-- INFORMATION SUPPLIED follows --

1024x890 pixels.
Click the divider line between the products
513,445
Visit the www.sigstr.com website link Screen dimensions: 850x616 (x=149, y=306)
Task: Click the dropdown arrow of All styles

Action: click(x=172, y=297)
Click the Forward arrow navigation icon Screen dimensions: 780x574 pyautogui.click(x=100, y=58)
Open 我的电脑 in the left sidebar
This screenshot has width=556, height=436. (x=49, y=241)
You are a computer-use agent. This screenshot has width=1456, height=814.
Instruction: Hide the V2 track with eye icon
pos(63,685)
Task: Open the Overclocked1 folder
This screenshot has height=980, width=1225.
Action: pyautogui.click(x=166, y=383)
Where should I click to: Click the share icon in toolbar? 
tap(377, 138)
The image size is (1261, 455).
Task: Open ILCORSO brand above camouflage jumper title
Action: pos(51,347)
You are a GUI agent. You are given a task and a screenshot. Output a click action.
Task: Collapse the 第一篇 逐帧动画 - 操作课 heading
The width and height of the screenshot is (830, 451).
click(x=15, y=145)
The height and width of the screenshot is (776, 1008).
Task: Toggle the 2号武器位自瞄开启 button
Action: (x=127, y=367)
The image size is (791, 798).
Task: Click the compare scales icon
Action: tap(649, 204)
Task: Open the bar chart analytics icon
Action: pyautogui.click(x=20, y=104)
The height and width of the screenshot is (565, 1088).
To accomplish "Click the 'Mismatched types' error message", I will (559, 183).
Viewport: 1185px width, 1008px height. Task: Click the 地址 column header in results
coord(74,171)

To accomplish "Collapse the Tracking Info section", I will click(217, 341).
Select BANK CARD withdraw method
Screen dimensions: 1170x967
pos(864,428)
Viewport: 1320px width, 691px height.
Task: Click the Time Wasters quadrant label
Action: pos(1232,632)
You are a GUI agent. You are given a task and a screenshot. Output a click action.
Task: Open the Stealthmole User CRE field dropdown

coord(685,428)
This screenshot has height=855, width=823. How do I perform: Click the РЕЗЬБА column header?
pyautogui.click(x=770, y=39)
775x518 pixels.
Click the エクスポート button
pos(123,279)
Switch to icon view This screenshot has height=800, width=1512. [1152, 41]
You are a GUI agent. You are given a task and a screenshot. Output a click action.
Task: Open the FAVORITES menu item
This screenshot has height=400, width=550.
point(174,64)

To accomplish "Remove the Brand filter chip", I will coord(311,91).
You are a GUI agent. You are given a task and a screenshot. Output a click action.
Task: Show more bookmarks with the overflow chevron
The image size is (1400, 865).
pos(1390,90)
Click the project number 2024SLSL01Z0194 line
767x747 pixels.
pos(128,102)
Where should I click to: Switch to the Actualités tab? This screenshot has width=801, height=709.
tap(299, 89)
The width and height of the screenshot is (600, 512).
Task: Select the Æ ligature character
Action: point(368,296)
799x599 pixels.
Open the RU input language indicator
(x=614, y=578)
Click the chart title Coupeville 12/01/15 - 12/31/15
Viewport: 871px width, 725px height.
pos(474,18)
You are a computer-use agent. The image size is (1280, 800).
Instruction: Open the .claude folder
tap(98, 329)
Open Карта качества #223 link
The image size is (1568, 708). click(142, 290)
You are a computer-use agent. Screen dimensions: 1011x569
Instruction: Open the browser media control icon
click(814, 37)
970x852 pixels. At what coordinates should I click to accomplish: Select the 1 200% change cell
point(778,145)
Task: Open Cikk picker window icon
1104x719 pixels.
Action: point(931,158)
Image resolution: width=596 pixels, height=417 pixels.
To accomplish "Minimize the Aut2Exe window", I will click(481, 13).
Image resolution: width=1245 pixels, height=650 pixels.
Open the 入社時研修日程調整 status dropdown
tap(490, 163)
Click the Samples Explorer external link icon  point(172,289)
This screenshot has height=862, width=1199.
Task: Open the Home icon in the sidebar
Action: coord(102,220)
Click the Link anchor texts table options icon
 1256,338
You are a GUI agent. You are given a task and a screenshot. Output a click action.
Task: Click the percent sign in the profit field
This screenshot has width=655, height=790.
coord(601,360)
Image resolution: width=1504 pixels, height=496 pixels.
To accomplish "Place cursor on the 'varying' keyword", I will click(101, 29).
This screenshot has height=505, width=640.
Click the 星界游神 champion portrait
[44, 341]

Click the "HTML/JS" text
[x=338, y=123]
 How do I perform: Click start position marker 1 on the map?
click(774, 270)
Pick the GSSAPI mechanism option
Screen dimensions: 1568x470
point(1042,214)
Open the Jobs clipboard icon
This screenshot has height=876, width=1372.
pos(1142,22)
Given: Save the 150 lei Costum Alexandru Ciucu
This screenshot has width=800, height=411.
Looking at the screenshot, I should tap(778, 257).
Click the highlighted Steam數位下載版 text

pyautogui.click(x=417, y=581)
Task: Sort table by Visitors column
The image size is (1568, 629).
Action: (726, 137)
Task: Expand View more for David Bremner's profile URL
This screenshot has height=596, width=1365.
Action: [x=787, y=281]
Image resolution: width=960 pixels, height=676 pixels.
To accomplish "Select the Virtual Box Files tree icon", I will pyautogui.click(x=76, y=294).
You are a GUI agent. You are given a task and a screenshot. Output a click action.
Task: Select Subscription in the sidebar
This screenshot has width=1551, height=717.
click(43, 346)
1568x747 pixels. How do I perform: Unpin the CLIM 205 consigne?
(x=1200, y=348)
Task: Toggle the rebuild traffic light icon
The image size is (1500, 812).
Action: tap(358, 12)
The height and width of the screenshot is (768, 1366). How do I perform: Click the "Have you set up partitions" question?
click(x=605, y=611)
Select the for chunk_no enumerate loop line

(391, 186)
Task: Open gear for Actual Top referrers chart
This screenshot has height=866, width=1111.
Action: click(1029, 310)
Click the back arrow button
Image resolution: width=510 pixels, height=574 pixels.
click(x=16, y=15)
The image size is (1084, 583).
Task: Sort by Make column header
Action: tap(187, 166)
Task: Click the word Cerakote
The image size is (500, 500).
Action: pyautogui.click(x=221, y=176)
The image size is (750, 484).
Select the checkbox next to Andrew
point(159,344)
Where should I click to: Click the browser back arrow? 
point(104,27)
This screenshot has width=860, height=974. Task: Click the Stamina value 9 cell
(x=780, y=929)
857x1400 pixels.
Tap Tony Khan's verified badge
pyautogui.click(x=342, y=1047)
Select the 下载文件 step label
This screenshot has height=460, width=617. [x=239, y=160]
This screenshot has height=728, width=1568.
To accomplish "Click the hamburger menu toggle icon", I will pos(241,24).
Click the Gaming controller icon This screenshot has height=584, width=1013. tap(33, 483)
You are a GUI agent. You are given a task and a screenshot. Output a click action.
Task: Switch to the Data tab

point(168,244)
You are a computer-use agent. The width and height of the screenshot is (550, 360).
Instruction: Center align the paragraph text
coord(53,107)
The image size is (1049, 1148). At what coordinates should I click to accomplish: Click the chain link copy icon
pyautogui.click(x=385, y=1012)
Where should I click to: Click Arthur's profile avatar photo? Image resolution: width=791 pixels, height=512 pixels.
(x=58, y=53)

-- INFORMATION SUPPLIED concluded --

TASK STATEMENT:
Determine how many lines in the data include the word "more". Answer with that number alone.

FINISHED EXERCISE:
2